Spring is finally here! Well, not really in if you live in my part of the world. I digress….what Spring brings to mind besides flowers and everything green, is the beginning of outdoor sports and activities for our little ones.
My son does a really cute buddy soccer program for special needs kids. It’s not a full-fledged game, but they do drills and kick goals. Most important, they have tons of fun and are getting some energy out after a long (but late) snowy winter. At the end of each game a snack is handed out which is very nicely coordinated by a parent volunteer.
I’ve been biting my tongue about these snacks since the Fall season, as I can’t remember a “healthy” snack ever being provided. Rice Crispy treats (and not the homemade kind, not that even matters), potato or other chips (granted, I’ve seen pretzels), cookie packs and Capri Suns (can’t we at least aim for 100% fruit juice?). I know these are easy snacks and all, but c’mon! Perhaps it is just my son’s little soccer league where many of the kids on the team are dealing with sensory issues and picky eating can be more extreme. I could see parents just taking the path of least resistance with these kids by offering something they think everyone will eat. So, I queried my friends whose kids are in general sports programs, but it is more of the same.
I don’t mean to turn my nose up at other parents. Perhaps it’s the dietitian in me. Maybe most don’t know that these snacks really aren’t the best to replace energy lost during practice or games, or keep up their stamina to continue playing. Should I say something to the coach, ask an email be sent? I don’t want to be that parent. It reminds me of the well-written article from US News & World Report, “Why is Everyone Always Giving My Kids Junk Food?” As the author states, this might be the new normal – the perpetual giving of junk food – but I think we all should take a page out of his book and just “point out how crazy this new normal has become.”

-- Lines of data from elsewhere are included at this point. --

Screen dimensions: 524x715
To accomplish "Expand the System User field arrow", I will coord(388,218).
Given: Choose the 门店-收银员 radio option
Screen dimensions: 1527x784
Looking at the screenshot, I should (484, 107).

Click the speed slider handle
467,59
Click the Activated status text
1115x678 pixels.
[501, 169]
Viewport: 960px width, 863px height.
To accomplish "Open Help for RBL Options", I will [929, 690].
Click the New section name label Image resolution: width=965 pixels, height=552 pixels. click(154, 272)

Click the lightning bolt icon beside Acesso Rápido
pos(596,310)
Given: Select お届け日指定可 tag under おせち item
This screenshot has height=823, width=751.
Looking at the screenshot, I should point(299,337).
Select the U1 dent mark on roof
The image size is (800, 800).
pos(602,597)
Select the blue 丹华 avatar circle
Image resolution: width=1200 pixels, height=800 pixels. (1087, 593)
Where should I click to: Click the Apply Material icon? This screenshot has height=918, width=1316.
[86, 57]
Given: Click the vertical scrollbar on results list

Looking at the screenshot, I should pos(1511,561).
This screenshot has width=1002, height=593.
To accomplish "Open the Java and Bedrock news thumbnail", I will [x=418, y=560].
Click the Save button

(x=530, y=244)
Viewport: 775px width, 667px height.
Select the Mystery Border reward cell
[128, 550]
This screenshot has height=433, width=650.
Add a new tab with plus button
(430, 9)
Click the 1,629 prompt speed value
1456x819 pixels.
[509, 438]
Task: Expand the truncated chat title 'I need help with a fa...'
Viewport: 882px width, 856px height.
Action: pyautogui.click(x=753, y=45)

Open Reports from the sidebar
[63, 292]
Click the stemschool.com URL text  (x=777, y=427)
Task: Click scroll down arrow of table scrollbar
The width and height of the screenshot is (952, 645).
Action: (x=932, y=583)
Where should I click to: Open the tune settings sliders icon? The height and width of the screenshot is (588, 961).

Let me go back to why healthy snacks are so important for sports and what constitutes a healthy snack. Obviously kids burn lots of energy in general, but more during activity like any other human. And, they need food to recharge the energy lost during sports to continue with their day. Not just any food though (aka, NOT junk food which are just empty calories), but food with a mix of protein and carbohydrates and little added sugar. Fruits and/or veggies, lowfat dairy and whole grains foods. Some great examples include:
- Whole grain mini bagels with individual cream cheese tubs
- Homemade trail mix (or store bought) – only if there are no peanut or tree nut allergies on the team
- Fresh fruit and vegetables for little fingers – baby carrot or apple slice packs (both available in bulk at Costco), Clementines, watermelon slices, grapes and bananas
- Mini yogurt cups
- Cheese sticks or squares and whole grain crackers
With all this said, I’ve decided to say something by example. Darn it, I’m going to volunteer to bring snacks this time around (there are only 8 games – spots fill up quick). I’m hoping they see that kids will like and eat the healthier options I bring, which will in turn perhaps start a discussion about making healthier options the norm. Have you ever felt the need to speak up about snacks during your children’s games? I’d love to hear what others have said and done!